#### Saved data entries
= Beginning of Section =

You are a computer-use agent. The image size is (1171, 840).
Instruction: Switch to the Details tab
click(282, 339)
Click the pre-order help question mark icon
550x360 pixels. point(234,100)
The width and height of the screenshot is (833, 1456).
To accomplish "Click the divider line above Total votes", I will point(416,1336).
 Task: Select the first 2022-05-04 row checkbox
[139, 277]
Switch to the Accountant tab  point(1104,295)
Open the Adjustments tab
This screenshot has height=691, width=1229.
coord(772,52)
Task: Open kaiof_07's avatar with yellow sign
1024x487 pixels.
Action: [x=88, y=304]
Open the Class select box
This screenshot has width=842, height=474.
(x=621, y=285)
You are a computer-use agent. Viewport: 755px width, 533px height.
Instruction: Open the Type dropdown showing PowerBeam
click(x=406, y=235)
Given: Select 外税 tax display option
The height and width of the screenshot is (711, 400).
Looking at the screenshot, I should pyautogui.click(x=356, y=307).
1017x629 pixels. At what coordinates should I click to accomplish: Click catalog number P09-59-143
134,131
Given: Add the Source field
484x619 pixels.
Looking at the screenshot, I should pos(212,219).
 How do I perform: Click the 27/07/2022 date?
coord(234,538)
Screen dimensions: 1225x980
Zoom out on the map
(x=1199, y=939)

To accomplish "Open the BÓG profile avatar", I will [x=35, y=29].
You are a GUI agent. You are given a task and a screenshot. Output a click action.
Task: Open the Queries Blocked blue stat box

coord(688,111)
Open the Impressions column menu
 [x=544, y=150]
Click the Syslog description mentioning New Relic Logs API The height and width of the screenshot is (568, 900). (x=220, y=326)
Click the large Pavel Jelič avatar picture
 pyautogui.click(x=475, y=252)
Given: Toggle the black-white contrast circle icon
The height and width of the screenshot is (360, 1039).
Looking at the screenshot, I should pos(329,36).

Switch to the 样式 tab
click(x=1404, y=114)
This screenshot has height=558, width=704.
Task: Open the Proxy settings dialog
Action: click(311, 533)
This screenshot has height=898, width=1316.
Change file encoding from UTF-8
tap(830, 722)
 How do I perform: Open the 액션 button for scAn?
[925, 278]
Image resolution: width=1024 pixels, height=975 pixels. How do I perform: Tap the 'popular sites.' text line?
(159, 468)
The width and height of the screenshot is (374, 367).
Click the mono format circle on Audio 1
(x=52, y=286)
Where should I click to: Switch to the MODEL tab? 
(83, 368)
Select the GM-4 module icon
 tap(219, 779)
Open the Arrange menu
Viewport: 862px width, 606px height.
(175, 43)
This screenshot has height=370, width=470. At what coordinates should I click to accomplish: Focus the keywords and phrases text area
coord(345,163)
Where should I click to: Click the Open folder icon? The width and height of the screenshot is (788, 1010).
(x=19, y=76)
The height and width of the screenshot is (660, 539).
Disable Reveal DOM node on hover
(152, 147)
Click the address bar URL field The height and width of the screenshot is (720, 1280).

= End of Section =

#### What to produce
Working down the entries above, count each line in which "will" occurs, and state only the resulting number.

#### Expected output
2